WORK TO BE COMPLETED ::
Starting at the row that contains "Select Amertume's coefficient value 2,457" and ending at the last row of the data listing, edit only those rows by replacing "Variables tab" with "Settings tab" and leaving all else as it is. Omit the pictures from your answer.

Data listing:
-- begin --
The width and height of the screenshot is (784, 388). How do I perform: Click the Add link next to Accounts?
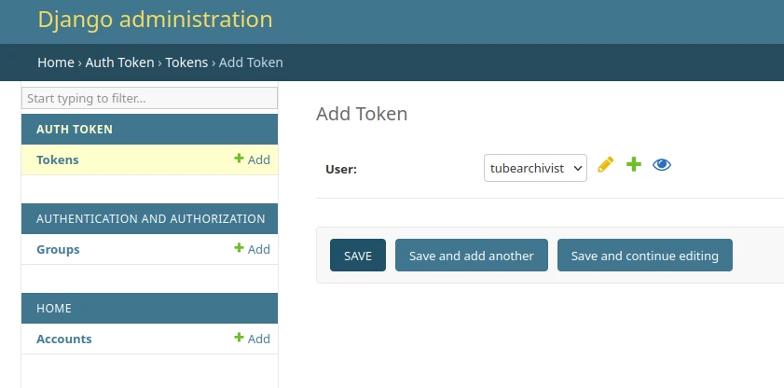[252, 339]
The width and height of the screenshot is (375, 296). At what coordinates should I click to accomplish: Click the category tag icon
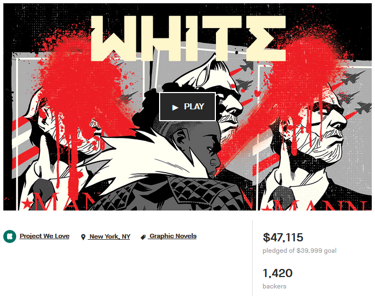[x=143, y=237]
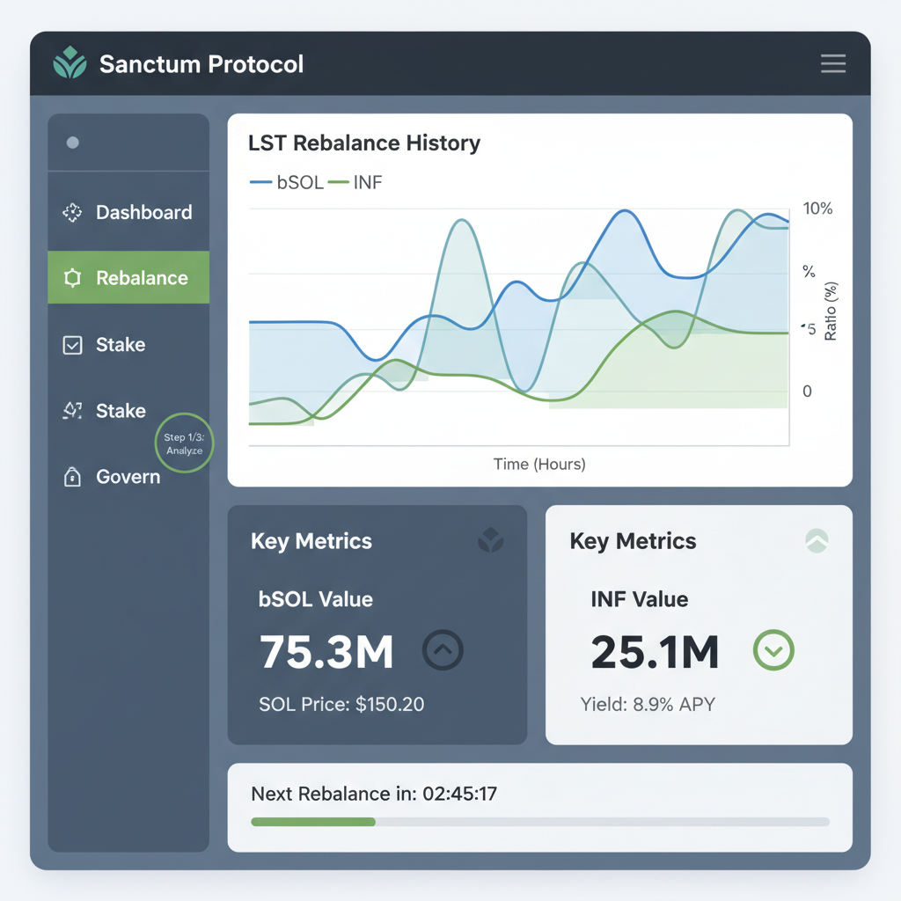Click the Rebalance hexagon icon
The image size is (901, 901).
coord(73,277)
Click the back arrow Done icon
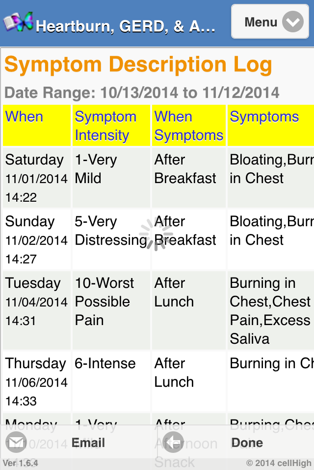 pyautogui.click(x=173, y=443)

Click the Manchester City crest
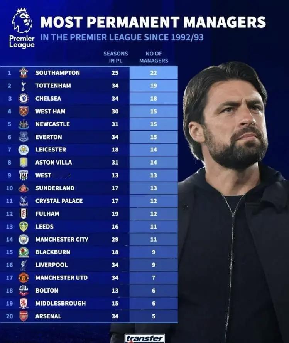click(24, 239)
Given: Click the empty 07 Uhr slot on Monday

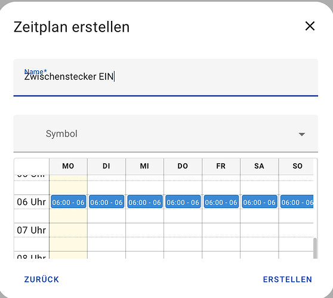Looking at the screenshot, I should [x=69, y=230].
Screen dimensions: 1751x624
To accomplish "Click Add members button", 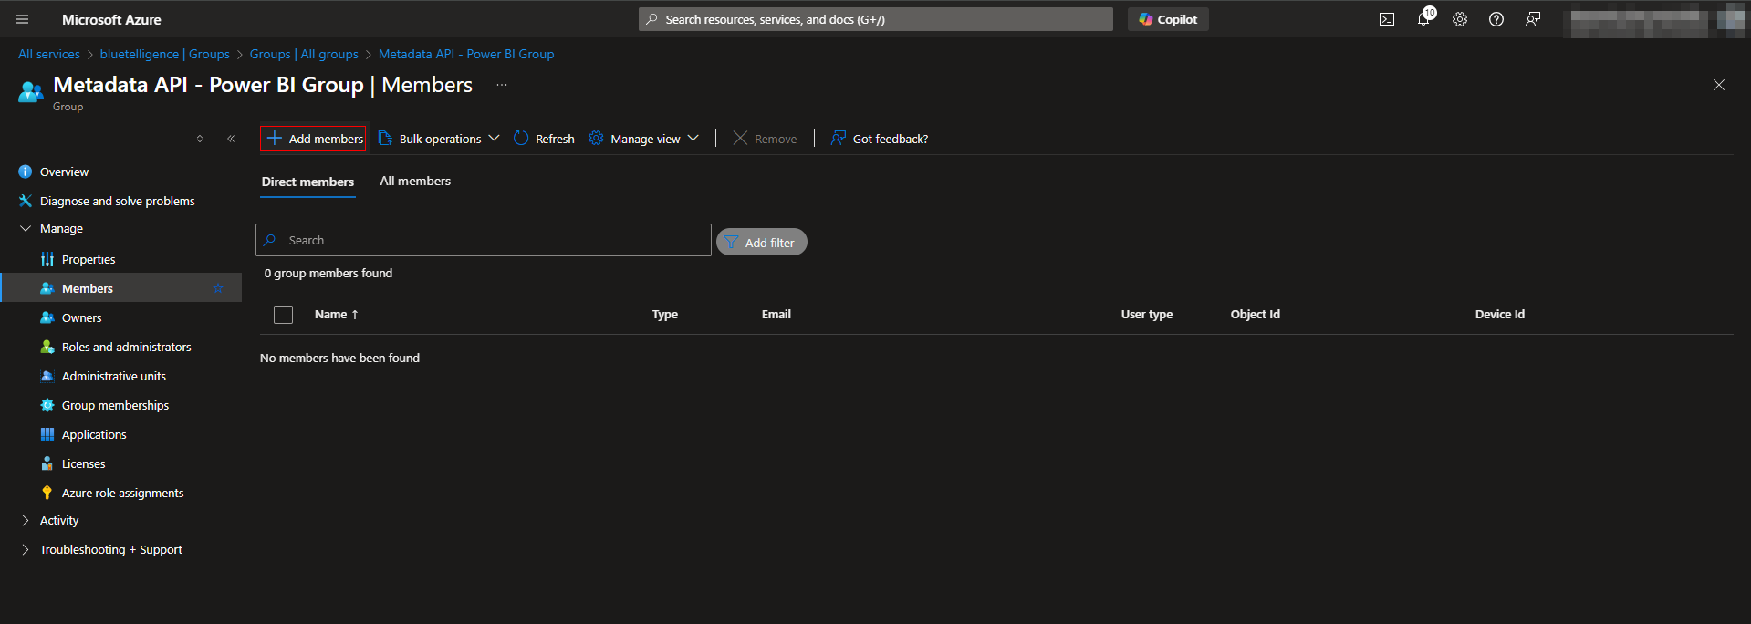I will click(x=314, y=139).
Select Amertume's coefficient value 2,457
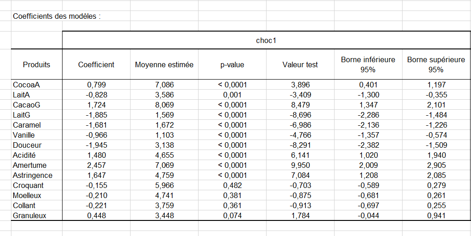The image size is (471, 236). click(96, 165)
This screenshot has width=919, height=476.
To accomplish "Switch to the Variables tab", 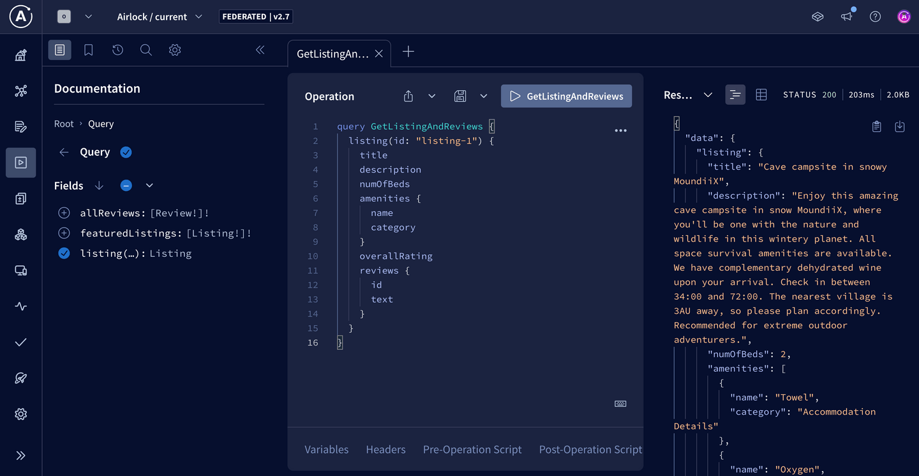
-- end --
EXERCISE ANSWER ::
Select Amertume's coefficient value 2,457
The image size is (471, 236). click(96, 165)
This screenshot has width=919, height=476.
To accomplish "Switch to the Settings tab", 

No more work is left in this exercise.